> _About this exercise_: Show all lines from the listing below that contain "computer".

> _Extracted material_:
· · · ·

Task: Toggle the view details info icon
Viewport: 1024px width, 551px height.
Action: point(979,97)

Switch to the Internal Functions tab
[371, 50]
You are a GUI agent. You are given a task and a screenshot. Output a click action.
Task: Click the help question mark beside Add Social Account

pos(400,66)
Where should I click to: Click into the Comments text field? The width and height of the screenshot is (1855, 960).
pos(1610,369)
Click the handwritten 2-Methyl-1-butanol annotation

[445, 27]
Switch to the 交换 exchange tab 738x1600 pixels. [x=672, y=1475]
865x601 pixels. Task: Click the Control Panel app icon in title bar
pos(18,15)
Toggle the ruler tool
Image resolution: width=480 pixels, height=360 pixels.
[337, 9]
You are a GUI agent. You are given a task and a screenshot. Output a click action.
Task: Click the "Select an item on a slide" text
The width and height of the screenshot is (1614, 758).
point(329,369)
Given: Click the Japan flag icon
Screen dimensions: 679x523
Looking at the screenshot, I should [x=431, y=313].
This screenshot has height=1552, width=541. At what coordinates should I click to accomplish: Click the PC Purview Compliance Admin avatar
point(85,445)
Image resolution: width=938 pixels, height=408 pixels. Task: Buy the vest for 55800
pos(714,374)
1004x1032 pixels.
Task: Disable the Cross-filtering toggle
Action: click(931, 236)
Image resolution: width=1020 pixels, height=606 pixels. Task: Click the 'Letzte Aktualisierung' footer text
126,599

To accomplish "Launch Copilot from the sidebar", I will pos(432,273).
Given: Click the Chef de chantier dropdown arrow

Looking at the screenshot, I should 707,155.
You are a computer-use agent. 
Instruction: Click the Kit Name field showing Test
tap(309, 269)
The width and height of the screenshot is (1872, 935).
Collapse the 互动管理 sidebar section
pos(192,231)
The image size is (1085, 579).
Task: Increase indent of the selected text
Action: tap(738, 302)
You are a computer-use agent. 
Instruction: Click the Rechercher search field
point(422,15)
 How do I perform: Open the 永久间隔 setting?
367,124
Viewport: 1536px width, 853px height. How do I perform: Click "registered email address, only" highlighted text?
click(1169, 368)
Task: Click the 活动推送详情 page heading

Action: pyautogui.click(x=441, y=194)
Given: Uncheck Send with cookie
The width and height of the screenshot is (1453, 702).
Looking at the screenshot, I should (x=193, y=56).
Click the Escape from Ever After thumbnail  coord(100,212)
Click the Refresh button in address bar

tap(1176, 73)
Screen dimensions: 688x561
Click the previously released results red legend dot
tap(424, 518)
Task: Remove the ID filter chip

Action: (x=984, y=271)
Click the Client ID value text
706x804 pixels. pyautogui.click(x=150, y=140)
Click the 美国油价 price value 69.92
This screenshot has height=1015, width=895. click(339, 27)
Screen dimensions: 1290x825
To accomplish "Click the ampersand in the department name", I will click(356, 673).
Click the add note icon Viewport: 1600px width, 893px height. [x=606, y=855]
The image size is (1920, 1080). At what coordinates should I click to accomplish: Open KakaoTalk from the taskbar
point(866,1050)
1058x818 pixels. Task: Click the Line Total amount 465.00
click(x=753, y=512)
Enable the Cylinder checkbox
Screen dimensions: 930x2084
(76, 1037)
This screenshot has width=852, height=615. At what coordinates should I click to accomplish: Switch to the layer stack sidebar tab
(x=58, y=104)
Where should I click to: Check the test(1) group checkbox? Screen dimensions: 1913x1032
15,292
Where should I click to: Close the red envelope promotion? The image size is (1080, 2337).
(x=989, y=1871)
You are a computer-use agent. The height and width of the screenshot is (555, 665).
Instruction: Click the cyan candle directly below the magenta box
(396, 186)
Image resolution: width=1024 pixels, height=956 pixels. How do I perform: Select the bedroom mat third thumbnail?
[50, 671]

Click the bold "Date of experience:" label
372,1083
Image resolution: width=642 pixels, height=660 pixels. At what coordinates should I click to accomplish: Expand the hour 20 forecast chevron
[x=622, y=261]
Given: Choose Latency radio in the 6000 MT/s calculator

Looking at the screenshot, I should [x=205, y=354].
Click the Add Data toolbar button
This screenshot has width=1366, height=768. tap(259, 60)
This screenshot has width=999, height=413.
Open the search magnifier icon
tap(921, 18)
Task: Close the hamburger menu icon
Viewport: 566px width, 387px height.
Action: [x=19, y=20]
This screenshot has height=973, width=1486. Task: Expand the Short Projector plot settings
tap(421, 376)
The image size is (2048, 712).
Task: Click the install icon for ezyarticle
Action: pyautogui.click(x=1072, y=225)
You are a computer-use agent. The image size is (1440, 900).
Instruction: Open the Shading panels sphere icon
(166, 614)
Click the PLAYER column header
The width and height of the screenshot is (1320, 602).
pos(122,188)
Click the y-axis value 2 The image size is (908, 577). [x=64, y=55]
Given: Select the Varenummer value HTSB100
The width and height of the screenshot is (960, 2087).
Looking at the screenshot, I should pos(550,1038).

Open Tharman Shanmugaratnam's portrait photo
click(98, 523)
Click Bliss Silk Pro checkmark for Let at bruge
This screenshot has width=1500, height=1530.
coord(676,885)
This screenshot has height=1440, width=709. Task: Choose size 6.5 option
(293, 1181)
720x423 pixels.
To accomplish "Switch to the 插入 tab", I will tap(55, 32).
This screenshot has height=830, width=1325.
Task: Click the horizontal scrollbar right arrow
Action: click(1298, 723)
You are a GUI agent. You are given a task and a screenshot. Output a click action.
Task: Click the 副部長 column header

· · · ·

> _Answer below_:
You are a computer-use agent. 
You are a computer-use agent. 
You are a computer-use agent. The height and width of the screenshot is (555, 665).
You are a computer-use agent. The image size is (1440, 900).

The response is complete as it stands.